The circuit techniques which have generally been employed for controlling such a servo loop have included the use of a pair of switching circuits controlled by the early and late gate pulses arranged to feed type of capacitive charge network (sample and hold). When the early gate switch turns on, the capacitive network charges to a level determined by the video signal then present. A second such arrangement is controlled by the late gate. The signal level stored in the two sample and hold networks following termination of the late gate are compared and the difference is utilized as an error signal to drive the servo loop to readjust the timing of the gates.

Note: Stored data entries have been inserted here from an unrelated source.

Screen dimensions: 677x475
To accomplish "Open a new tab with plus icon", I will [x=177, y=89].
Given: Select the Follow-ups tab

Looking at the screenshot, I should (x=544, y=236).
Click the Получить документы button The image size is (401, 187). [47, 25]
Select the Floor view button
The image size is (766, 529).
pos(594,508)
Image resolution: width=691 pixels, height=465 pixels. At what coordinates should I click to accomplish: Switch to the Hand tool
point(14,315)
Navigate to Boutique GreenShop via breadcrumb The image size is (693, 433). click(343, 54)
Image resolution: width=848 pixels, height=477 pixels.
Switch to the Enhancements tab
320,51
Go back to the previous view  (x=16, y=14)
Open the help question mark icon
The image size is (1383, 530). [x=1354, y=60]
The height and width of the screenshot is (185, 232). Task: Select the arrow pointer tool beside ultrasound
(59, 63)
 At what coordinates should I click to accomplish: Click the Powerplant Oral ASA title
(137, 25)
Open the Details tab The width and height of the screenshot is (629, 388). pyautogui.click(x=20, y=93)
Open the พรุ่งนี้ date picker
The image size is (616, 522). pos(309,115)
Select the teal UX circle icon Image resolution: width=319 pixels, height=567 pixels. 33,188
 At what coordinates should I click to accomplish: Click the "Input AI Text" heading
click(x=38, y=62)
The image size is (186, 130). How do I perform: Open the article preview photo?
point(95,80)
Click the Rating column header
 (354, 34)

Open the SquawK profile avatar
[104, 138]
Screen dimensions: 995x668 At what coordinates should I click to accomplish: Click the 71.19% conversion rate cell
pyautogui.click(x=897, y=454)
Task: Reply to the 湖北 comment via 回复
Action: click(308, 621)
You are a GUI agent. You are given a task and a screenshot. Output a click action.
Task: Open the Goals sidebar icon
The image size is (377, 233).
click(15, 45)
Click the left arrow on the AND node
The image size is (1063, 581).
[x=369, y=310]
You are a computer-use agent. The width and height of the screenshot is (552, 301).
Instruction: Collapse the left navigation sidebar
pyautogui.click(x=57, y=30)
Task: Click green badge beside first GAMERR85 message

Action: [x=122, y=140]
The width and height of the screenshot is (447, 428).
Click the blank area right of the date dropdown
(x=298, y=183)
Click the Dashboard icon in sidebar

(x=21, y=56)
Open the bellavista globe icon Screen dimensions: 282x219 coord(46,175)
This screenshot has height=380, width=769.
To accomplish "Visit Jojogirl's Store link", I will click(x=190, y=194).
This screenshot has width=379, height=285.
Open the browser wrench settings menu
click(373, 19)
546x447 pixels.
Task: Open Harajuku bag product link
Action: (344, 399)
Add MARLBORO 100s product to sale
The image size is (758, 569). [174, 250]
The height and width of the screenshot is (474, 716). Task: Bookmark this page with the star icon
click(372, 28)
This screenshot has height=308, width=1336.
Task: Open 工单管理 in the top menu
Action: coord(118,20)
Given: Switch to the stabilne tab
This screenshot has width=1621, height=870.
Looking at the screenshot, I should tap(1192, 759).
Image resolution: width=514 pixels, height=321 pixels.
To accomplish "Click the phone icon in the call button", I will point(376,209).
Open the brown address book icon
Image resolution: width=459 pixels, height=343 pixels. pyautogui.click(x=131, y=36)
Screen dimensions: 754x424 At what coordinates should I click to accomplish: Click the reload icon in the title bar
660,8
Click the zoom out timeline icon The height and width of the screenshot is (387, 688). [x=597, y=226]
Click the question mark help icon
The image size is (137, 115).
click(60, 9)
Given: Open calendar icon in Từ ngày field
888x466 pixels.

A difficulty with this arrangement is that the capacitive networks used to sample and hold the video signal tend to be "end reading". This means that the charge level stored on the capacitor essentially represents the level of the video signal at the instant that the early or late gate pulse terminated. The servo system, in seeking to equalize the levels stored on the early and late gate capacitors, tends to center the late gate sampling pulse, rather than its leading edge, on the target pulse. If the time constants of the capacitive sampling networks are increased in an effort to impart integrating characteristics to the networks, the voltage levels reached by the capacitors during the sampling interval become very small and the consequent accuracy requirements for the other circuits in the loop becomes much greater. This tends to make the system more complex and expensive.
An alternate technique that is sometimes employed includes the use of a pair of matched, complementary video channels. These may be sampled by early and late gate controlled switches and the outputs therefrom fed to an integrating amplifer. The principal difficulty with this arrangement is that it is very difficult to obtain precisely matched complementary video channels without utilizing rather involved and expense circuit components.